Roger Ebert of the Chicago Sun-Times gave the film three stars out of four, describing it as "a fairly sophisticated satire, that makes you want to get up and shuffle." He praised the film's sense of surrealism, comedic timing, and "grubby, low-budget intensity." Ebert states that "if you know it's all special effects, and if you've seen a lot of other movies and have a sense of humor, you might have a great time at Evil Dead 2." Richard Harrington of The Washington Post wrapped up his review stating that "the acting is straight out of '50s B-movies. The exposition is clumsy, the sound track corny, the denouement silly. Then again, who said bad taste was easy?" Conversely, Pat Graham of Chicago Reader disliked the mix of horror and comedy, writing in his review that "the pop-up humor and smirkiness suggest Raimi's aspiring to the fashionable company of the brothers Coen, though on the basis of this strained effort I'd say he's overshot the mark."

Entertainment Weekly ranked the film #19 on their list of the "Top 50 Cult Films".

Sight and Sound ranked it #34 on their 50 Funniest Films of All Time list. In 2008, Empire magazine included Evil Dead II on their list of The 500 Greatest Movies of All Time, ranked No. 49.

J.C. Maçek III of PopMatters wrote, "Equal parts remake and sequel, the second film brought back Bruce Campbell as Ash and was every bit as gory and horrific as the first film with more tree rape and dismemberment and blood splatters than ever. On the other hand, Evil Dead II is also an absolutely hilarious and uproarious intentional comedy."

In 2016, James Charisma of Playboy ranked the film #12 on a list of 15 Sequels That Are Way Better Than The Originals.

===Accolades===

| Award | Subject | Nominee | Result |
| Saturn Awards | Best Horror Film | Sam Raimi | Nominated |
| Best Special Effects | Vern Hyde, Doug Beswick, and Tom Sullivan | Nominated |
| Best Make-up | Mark Shostrom | Nominated |
| Sitges - Catalan International Film Festival | Best Film | Sam Raimi | Nominated |
| Fantasporto Awards | Nominated |

==In popular culture==
The Elvis Dead, an English comic stage show, retells Evil Dead II in the style of Elvis Presley. (Bruce Campbell has also played Elvis, in 2002's Bubba Ho-Tep.)

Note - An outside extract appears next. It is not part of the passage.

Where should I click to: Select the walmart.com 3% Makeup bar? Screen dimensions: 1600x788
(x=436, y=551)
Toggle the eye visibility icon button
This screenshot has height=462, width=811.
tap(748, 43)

The 1993 hit first-person shooter video game Doom was inspired by Evil Dead II. The game's programmer John Carmack came up with the game's concept about using technology to fight demons, inspired by the Dungeons & Dragons campaigns the team played, combining the styles of Evil Dead II and Aliens.

The 2023 music video for "Bogus Operandi" by The Hives is heavily inspired by Evil Dead II. The music video features a demonic tape, forest point-of-view shots, and white eyed zombies.